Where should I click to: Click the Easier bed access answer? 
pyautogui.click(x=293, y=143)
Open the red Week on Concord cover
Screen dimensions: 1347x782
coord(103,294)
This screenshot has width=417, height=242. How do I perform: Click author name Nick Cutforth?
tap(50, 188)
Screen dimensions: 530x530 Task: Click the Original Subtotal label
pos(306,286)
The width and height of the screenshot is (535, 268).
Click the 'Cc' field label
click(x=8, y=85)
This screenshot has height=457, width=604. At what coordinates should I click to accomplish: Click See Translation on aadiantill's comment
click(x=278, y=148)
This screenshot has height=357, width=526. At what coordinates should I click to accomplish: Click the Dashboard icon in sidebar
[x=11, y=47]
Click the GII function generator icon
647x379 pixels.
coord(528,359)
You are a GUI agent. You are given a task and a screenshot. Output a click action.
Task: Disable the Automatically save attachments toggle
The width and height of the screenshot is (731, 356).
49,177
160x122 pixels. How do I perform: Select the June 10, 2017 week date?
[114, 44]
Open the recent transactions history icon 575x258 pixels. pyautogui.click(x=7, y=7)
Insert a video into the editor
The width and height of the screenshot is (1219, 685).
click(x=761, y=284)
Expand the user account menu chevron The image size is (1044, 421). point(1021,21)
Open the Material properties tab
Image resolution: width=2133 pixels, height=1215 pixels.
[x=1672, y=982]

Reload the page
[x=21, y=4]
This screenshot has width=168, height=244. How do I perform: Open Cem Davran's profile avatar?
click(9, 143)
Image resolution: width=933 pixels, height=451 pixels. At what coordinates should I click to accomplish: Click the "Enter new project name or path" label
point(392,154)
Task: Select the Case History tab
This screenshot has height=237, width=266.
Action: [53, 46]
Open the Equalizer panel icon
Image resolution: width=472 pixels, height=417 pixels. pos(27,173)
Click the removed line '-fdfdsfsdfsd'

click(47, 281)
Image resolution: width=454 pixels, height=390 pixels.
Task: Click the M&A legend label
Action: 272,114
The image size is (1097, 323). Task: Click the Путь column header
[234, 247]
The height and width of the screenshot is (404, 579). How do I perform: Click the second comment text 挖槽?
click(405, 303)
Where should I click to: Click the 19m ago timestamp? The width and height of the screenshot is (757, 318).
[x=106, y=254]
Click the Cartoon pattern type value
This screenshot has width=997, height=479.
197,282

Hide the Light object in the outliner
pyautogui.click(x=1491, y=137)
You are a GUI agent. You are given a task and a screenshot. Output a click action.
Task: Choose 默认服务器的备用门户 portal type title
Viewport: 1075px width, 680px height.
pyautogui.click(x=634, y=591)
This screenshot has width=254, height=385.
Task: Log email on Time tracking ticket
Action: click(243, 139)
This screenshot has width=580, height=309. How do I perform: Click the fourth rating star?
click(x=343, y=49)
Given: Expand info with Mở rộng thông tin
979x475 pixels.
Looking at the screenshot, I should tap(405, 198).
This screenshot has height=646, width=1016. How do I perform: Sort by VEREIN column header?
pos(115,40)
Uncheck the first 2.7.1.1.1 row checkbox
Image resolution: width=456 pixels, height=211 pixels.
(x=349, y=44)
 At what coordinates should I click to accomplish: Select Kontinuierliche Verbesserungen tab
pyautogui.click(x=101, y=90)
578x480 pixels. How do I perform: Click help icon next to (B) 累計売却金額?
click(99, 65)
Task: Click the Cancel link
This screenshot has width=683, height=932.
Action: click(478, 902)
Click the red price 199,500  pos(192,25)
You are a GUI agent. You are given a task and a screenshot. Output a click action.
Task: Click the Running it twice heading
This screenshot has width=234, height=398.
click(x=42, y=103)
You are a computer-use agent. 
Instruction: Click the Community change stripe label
..........
Can you render the whole listing above as a numbered list, one line per item, leaving out the blank lines?

The reply:
1. Where should I click to: Click the Easier bed access answer? 
2. pyautogui.click(x=293, y=143)
3. Open the red Week on Concord cover
4. Screen dimensions: 1347x782
5. coord(103,294)
6. This screenshot has width=417, height=242. How do I perform: Click author name Nick Cutforth?
7. tap(50, 188)
8. Screen dimensions: 530x530 Task: Click the Original Subtotal label
9. pos(306,286)
10. The width and height of the screenshot is (535, 268).
11. Click the 'Cc' field label
12. click(x=8, y=85)
13. This screenshot has height=457, width=604. At what coordinates should I click to accomplish: Click See Translation on aadiantill's comment
14. click(x=278, y=148)
15. This screenshot has height=357, width=526. At what coordinates should I click to accomplish: Click the Dashboard icon in sidebar
16. [x=11, y=47]
17. Click the GII function generator icon
18. 647x379 pixels.
19. coord(528,359)
20. You are a GUI agent. You are given a task and a screenshot. Output a click action.
21. Task: Disable the Automatically save attachments toggle
22. The width and height of the screenshot is (731, 356).
23. 49,177
24. 160x122 pixels. How do I perform: Select the June 10, 2017 week date?
25. [114, 44]
26. Open the recent transactions history icon 575x258 pixels. pyautogui.click(x=7, y=7)
27. Insert a video into the editor
28. The width and height of the screenshot is (1219, 685).
29. click(x=761, y=284)
30. Expand the user account menu chevron The image size is (1044, 421). point(1021,21)
31. Open the Material properties tab
32. Image resolution: width=2133 pixels, height=1215 pixels.
33. [x=1672, y=982]
34. Reload the page
35. [x=21, y=4]
36. This screenshot has width=168, height=244. How do I perform: Open Cem Davran's profile avatar?
37. click(9, 143)
38. Image resolution: width=933 pixels, height=451 pixels. At what coordinates should I click to accomplish: Click the "Enter new project name or path" label
39. point(392,154)
40. Task: Select the Case History tab
41. This screenshot has height=237, width=266.
42. Action: [53, 46]
43. Open the Equalizer panel icon
44. Image resolution: width=472 pixels, height=417 pixels. pos(27,173)
45. Click the removed line '-fdfdsfsdfsd'
46. click(47, 281)
47. Image resolution: width=454 pixels, height=390 pixels.
48. Task: Click the M&A legend label
49. Action: 272,114
50. The image size is (1097, 323). Task: Click the Путь column header
51. [234, 247]
52. The height and width of the screenshot is (404, 579). How do I perform: Click the second comment text 挖槽?
53. click(405, 303)
54. Where should I click to: Click the 19m ago timestamp? The width and height of the screenshot is (757, 318).
55. [x=106, y=254]
56. Click the Cartoon pattern type value
57. This screenshot has width=997, height=479.
58. 197,282
59. Hide the Light object in the outliner
60. pyautogui.click(x=1491, y=137)
61. You are a GUI agent. You are given a task and a screenshot. Output a click action.
62. Task: Choose 默认服务器的备用门户 portal type title
63. Viewport: 1075px width, 680px height.
64. pyautogui.click(x=634, y=591)
65. This screenshot has width=254, height=385.
66. Task: Log email on Time tracking ticket
67. Action: click(243, 139)
68. This screenshot has width=580, height=309. How do I perform: Click the fourth rating star?
69. click(x=343, y=49)
70. Given: Expand info with Mở rộng thông tin
71. 979x475 pixels.
72. Looking at the screenshot, I should tap(405, 198).
73. This screenshot has height=646, width=1016. How do I perform: Sort by VEREIN column header?
74. pos(115,40)
75. Uncheck the first 2.7.1.1.1 row checkbox
76. Image resolution: width=456 pixels, height=211 pixels.
77. (x=349, y=44)
78.  At what coordinates should I click to accomplish: Select Kontinuierliche Verbesserungen tab
79. pyautogui.click(x=101, y=90)
80. 578x480 pixels. How do I perform: Click help icon next to (B) 累計売却金額?
81. click(99, 65)
82. Task: Click the Cancel link
83. This screenshot has width=683, height=932.
84. Action: click(478, 902)
85. Click the red price 199,500  pos(192,25)
86. You are a GUI agent. You are given a task and a screenshot. Output a click action.
87. Task: Click the Running it twice heading
88. This screenshot has width=234, height=398.
89. click(x=42, y=103)
90. You are a computer-use agent. 
91. Instruction: Click the Community change stripe label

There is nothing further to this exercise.